American inventor (1820–1888)

George May Phelps (March 19, 1820 – May 18, 1888) was a 19th-century American inventor of automated telegraphy equipment. He is credited with synthesizing the designs of several existing printers into his line of devices which became the dominant apparatus for automated reception and transmission of telegraph messages.

== Biography ==
George May Phelps was born in Watervliet, New York, in 1820. As a youth, he went to work for his uncle Jonas H. Phelps, who made mathematical instruments in Troy, New York.

During the 1850s, the Morse system of telegraphy was in competition with the Bain chemical system and the House printing system. Phelps' first business endeavor appears to be as Phelps and Dickerman in Troy, New York, building the House printing telegraph instruments. By this time his machinist skills had expanded into areas involving work in light machinery, paper sorting machines, and safe locks. Some of his earliest patents were designs on speed governors.

== Printing telegraph ==
In 1855, David E. Hughes, a music professor, designed a new printing telegraph system. The Hughes system was purchased by the newly formed American Telegraph Company, a Western Union competitor, and given to Phelps for refinement. Phelps made two important changes to the printer. He invented a device to re-synchronize both the transmitting and receiving printer after the completion of each character. He also combined both drive mechanisms together to increase the number of characters reaching the platen in the shortest possible time. These improvements made the Hughes printer design viable for commercial use.

DATA PROVIDED:
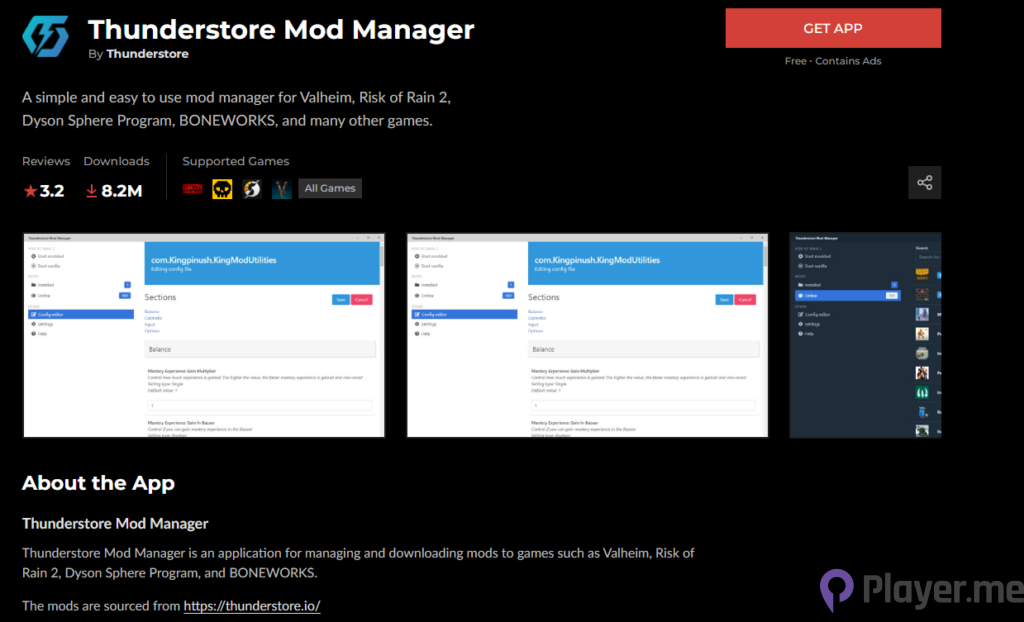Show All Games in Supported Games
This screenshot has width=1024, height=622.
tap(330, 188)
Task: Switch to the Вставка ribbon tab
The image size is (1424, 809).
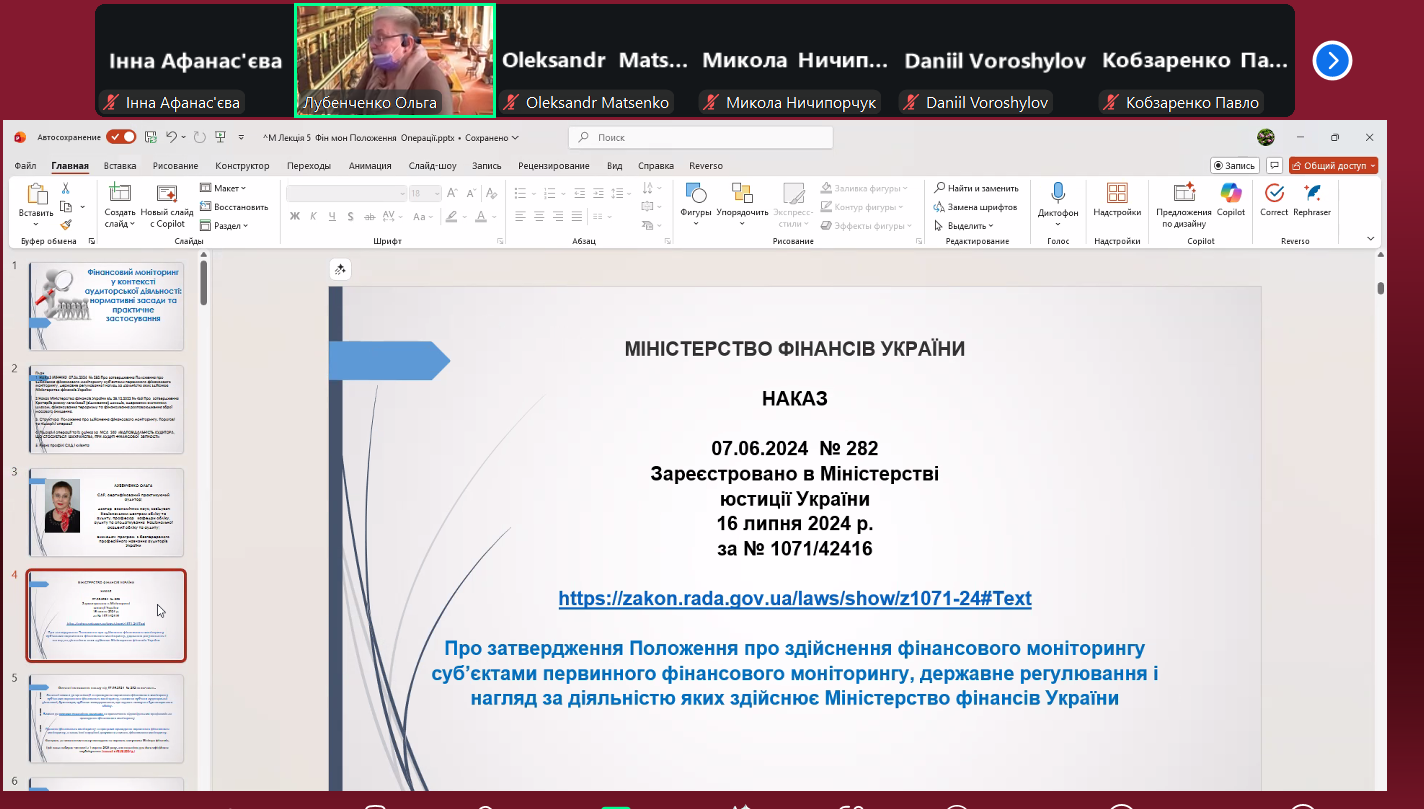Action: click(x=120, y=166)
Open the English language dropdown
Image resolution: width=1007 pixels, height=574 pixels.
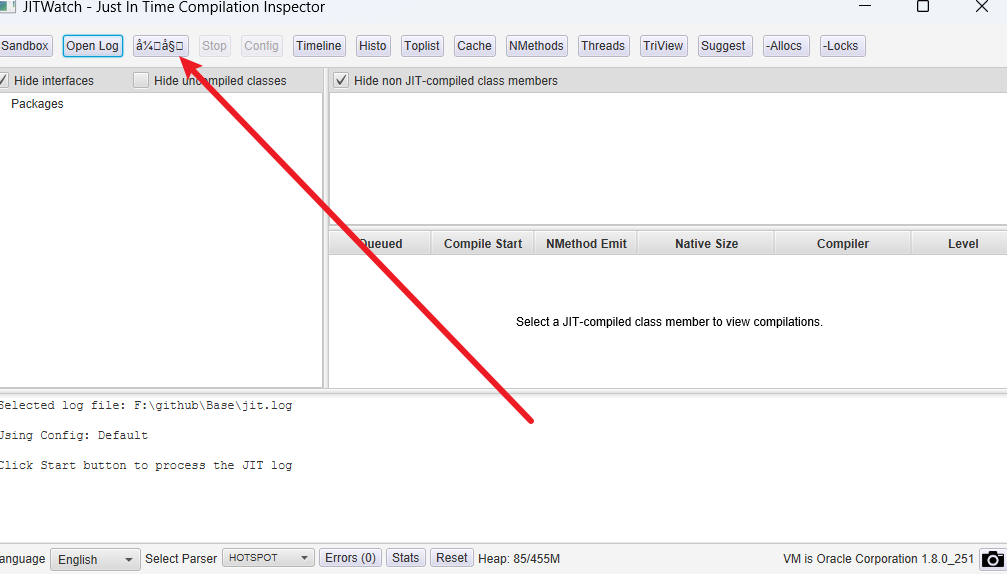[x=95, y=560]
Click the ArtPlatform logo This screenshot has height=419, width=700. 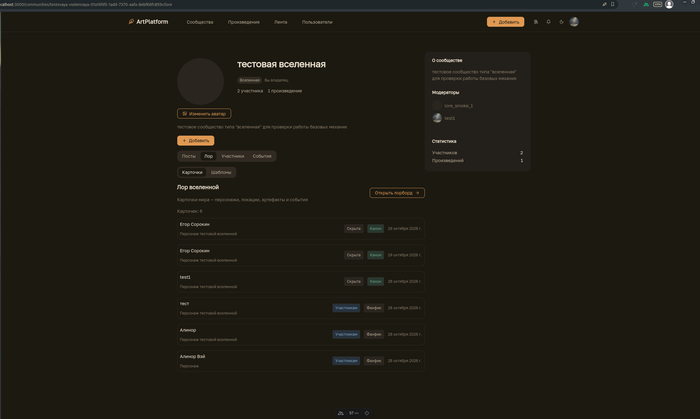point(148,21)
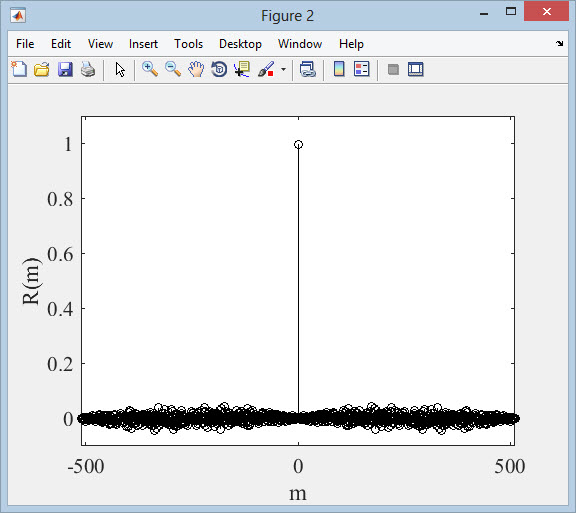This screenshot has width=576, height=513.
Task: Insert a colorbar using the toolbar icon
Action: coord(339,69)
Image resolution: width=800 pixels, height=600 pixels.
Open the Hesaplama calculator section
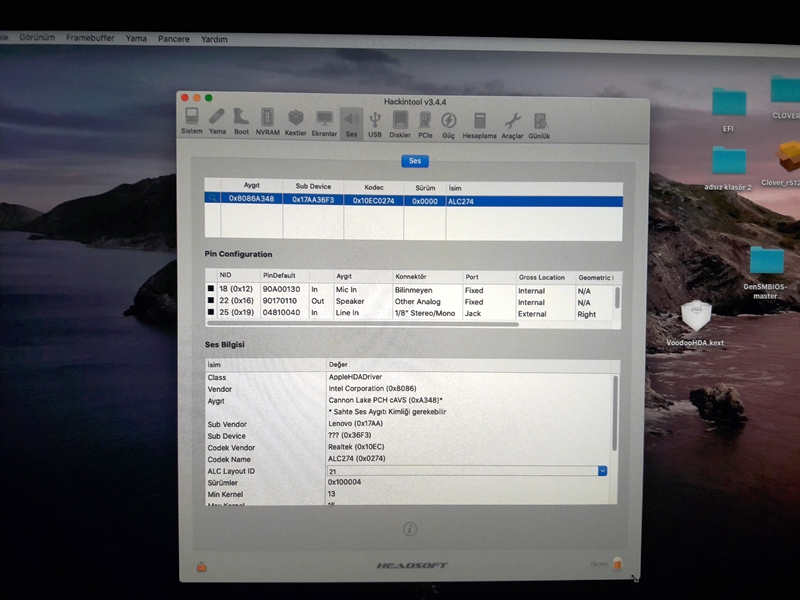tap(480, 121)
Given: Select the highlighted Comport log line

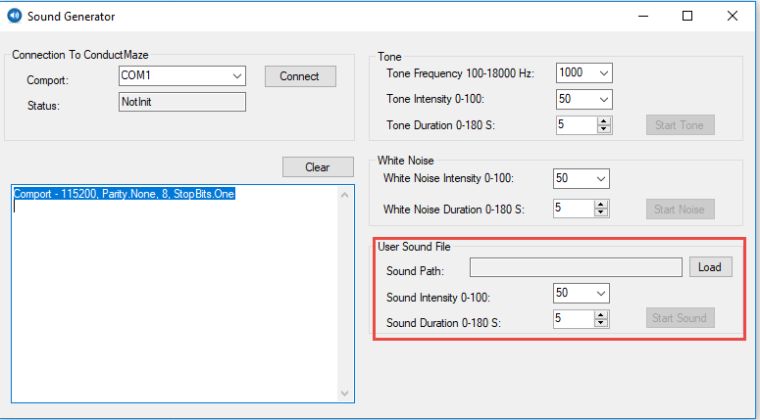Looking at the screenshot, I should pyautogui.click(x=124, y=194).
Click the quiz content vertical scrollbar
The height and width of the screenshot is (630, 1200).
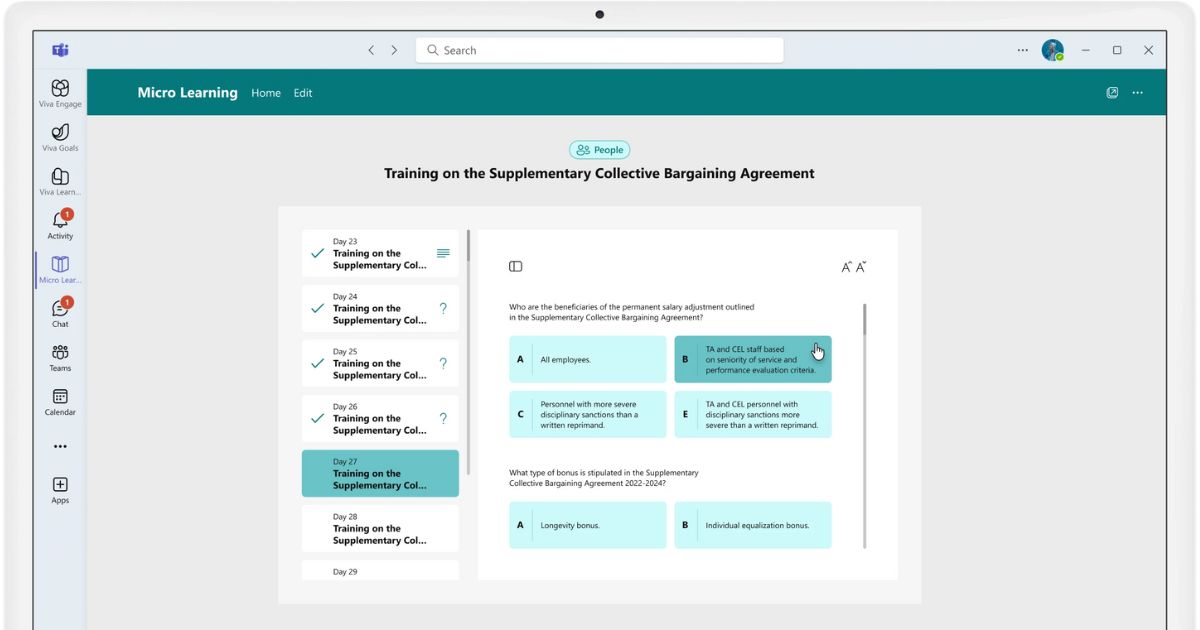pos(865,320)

THINGS TO DO:
[1] In the passage on George May Phelps, what did his uncle Jonas H. Phelps make?
[2] Carry on the passage about George May Phelps from its last sentence.
The material is separate from the passage on George May Phelps.

RESULTS OF THE TASKS:
[1] Mathematical instruments.

[2]
== Further career ==
In 1856, the recently organized American Telegraph Company purchased the Phelps and Dickerman shops and made Phelps plant superintendent of its most significant manufacturing operation. Western Union purchased American Telegraph Company following the Civil War in 1866 and positioned Phelps as superintendent of the mechanical department, first in Troy, later in Williamsburg and finally in New York City.

Phelps continued to work on printing telegraph systems for many years with full support from Western Union management, who sought any competitive advantage. In the mid-1870s, Western Union's president William Orton assigned Phelps to experiment with the harmonic telegraph in hopes of extended it to a working telephone.

He tried to improve the construction of telephones.

In August 1886 he helped Mr. Franklin Leonard Pope to conduct "The Electrician", and "Electrical Engineer". He acquired an interest in that journal.

George Phelps was a charter member of the American Institute of Electrical Engineers, and was elected one of its managers on May 19, 1885. At first, he served on the council, and he became a treasurer on May 17, 1887.